TEXT:

=== Begin Enclosure ===

CD Review: Church Girls – The Haunt

Joshua Kellogg

Philadelphia: Besides acting as the namesake of the undisputed and objectively best kind of sushi, the city is a breeding ground for talented bands and musicians of all kinds. Names like Joan Jett, Will Smith, and Modern Baseball come to mind.

These days, however, there’s a new racket afoot: the no-frills indie/post-punk quartet known as Church Girls. Their new album, “The Haunt,” is a solidly executed take on something warmly familiar at times, and at others, strange and new.

“Nothing” is a high-energy introduction to the world of “The Haunt.” The guitars are sparkly and the rhythm section drives and frontwoman Mariel Beaumont’s gritty vocals float above the shining wall of sound.

Syncopated guitar lines lend themselves to the head-spinning qualities of math-rock bands such as Covet or Tiny Moving Parts, and the powerful group vocals in the otherwise-relaxed refrains are reminiscent of pop-punk.

“Twin Hell Fire,” with its spacious guitar work and fast and light drum parts, is an indie love song generously doused in modern alt-rock.

=== End Enclosure ===

MATERIAL SHOWN:
=== Begin Enclosure ===

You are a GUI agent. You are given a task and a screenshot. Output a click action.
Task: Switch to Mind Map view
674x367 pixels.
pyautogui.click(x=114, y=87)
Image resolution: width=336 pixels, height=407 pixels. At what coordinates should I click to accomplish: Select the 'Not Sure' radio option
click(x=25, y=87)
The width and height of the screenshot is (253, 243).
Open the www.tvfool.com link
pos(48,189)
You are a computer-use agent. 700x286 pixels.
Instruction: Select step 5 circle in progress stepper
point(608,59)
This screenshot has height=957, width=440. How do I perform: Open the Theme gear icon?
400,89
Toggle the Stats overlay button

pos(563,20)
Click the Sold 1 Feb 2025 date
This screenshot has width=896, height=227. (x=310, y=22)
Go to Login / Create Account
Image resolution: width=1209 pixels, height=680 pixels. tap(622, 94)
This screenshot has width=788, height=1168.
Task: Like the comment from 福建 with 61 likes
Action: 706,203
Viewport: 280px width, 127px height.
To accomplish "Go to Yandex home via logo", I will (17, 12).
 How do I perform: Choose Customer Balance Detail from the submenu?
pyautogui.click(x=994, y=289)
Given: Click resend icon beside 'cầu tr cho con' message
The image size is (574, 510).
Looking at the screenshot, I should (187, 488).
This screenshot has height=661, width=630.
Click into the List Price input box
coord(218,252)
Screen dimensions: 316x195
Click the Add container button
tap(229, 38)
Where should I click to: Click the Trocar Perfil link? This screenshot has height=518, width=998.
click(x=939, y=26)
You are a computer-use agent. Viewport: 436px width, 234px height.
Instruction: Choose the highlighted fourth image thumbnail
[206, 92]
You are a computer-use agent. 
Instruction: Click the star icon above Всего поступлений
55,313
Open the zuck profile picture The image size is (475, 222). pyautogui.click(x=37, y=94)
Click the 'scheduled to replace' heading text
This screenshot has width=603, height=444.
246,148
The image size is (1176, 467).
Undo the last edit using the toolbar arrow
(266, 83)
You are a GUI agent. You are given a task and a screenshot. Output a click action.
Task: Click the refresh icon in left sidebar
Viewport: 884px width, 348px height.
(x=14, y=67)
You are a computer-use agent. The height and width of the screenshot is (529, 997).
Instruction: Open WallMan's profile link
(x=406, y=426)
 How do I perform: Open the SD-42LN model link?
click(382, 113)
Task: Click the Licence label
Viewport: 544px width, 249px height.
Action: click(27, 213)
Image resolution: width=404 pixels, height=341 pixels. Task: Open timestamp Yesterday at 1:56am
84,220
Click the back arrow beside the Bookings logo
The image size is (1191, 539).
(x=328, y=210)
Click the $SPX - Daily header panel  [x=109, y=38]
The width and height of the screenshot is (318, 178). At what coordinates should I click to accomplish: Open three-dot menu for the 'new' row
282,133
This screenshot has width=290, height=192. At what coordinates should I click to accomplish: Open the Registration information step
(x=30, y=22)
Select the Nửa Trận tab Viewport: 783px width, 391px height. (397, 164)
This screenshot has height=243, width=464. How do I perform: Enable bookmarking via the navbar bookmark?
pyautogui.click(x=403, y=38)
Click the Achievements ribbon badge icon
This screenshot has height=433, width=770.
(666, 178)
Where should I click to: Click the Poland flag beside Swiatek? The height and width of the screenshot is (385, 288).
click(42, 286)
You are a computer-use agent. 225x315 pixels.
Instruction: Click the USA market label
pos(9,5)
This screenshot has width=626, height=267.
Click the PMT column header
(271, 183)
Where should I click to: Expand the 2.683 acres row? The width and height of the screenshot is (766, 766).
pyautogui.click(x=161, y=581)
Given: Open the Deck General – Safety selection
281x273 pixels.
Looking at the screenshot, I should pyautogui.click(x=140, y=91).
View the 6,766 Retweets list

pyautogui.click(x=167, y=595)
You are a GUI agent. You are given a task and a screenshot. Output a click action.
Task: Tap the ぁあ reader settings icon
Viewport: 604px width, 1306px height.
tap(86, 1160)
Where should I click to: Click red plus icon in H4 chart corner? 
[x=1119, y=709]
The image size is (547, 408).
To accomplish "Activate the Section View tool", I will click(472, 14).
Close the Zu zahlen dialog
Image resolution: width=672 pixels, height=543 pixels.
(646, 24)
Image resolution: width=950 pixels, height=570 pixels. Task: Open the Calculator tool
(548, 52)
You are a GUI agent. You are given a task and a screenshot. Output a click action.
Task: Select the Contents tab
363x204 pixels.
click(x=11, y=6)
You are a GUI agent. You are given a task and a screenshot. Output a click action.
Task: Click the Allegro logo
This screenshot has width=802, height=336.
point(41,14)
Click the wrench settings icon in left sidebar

=== End Enclosure ===

EXERCISE REQUIREMENTS:
(a) According to the review of "The Haunt," who is the frontwoman of Church Girls?
(b) Carry on the review of "The Haunt" from its last sentence.
None of the entries is needed here.

PER-TASK ANSWERS:
(a) Mariel Beaumont

(b)
The band flexes their lyrical chops with narrative and prosaic lyrics, simultaneously wearing their influences on their sleeve and creating something unmistakably their own. When the chorus finally arrives, it’s satisfyingly explosive with pleasantly scrappy group vocals and sweet guitar lines.

“The Haunt” is an anthemic combination of surf-rock and punk, with bubblegum hooks and abundant thundering drums. The song’s short and sweet refrain is catchy and digestible in a way not incongruous with a teenage party anthem, but with distinctive angst that begs to be shouted along to.

The variety of odd sounds, created by the guitarists playing behind the bridge, add to the lopsided and lovably rebellious atmosphere.

Overall, the album does a good job of exploring a variety of topics in a heart-felt and cathartic manner, and though in the middle it has a tendency to drag slightly, I’d highly recommend it to any fans of Citizen, Modern Baseball, or Frank Iero’s assorted solo work.